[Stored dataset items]
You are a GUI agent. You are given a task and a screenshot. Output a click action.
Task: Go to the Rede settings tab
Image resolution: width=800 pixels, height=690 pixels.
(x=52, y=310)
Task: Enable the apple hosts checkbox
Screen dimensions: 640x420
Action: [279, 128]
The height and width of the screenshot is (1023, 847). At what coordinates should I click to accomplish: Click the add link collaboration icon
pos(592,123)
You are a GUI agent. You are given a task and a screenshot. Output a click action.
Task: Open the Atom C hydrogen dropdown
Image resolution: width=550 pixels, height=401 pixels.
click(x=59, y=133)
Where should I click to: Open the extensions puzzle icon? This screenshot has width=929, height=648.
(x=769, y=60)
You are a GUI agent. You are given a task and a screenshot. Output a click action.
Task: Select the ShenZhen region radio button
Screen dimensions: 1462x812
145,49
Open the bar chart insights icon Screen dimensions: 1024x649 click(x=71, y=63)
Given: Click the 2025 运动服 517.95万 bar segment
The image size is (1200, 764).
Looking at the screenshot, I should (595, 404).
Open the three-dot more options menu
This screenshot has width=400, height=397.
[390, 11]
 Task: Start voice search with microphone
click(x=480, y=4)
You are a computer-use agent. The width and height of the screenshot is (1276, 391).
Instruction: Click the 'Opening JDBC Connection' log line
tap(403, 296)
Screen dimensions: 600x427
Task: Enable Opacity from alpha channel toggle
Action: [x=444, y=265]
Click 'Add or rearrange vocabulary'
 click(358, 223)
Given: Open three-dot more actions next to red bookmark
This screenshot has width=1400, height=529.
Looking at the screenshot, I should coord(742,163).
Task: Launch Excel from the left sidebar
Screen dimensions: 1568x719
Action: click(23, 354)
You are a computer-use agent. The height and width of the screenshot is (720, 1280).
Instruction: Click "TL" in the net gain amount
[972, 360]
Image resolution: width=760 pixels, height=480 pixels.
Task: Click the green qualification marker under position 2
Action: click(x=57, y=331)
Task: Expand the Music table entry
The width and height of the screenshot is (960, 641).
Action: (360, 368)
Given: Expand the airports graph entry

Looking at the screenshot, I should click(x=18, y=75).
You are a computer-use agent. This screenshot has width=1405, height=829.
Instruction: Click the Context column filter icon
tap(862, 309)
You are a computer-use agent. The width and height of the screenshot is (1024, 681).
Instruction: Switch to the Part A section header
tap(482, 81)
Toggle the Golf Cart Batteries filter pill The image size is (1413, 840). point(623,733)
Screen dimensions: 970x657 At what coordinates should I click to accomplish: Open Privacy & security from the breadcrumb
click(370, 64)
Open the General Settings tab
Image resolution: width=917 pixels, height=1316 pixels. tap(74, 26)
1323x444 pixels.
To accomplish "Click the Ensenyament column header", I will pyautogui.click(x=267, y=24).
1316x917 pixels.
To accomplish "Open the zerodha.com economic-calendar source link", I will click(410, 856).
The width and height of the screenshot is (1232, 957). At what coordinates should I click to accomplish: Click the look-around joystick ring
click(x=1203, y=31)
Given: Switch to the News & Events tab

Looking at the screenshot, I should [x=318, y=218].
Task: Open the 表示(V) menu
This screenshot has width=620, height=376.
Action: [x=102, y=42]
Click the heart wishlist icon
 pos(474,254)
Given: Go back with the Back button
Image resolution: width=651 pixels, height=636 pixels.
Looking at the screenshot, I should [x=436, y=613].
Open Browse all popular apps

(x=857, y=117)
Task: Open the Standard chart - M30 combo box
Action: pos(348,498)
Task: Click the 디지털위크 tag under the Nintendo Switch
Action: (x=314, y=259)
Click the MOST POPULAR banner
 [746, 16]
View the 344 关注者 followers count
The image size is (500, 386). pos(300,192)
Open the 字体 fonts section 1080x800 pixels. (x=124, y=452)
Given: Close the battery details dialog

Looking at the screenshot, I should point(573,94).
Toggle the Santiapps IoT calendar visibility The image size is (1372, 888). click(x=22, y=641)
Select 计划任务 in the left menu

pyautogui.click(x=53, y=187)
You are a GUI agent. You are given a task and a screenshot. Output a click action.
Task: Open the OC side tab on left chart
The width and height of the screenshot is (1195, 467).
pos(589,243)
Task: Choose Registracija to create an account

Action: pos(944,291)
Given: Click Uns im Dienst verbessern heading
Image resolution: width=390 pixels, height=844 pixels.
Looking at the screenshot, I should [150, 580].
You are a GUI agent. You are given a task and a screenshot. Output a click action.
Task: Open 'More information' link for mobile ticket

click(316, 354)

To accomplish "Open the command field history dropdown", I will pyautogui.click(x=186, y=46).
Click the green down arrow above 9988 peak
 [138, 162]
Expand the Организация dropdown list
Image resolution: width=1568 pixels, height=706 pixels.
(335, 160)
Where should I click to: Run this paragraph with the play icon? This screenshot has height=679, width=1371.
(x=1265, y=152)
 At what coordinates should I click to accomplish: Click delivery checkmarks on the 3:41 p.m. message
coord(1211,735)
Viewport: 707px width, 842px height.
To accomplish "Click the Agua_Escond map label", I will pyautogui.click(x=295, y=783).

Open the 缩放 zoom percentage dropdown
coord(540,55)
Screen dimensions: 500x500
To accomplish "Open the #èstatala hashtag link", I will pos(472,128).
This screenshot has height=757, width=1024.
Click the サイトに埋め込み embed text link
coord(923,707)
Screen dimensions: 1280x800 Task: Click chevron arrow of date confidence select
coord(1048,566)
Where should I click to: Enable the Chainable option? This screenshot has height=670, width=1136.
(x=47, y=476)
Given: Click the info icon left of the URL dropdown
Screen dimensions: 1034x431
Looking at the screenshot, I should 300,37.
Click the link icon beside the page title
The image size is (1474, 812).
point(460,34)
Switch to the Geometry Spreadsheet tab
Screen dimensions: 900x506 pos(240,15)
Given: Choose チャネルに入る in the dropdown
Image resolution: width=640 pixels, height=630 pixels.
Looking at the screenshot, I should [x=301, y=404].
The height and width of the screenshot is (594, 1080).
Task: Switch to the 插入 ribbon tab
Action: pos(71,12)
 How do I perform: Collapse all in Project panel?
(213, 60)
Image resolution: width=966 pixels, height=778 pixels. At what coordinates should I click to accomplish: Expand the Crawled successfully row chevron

Task brief: Copy out all the lines of the records that include "button".

Answer space:
Task: Select the ShenZhen region radio button
Given: Go back with the Back button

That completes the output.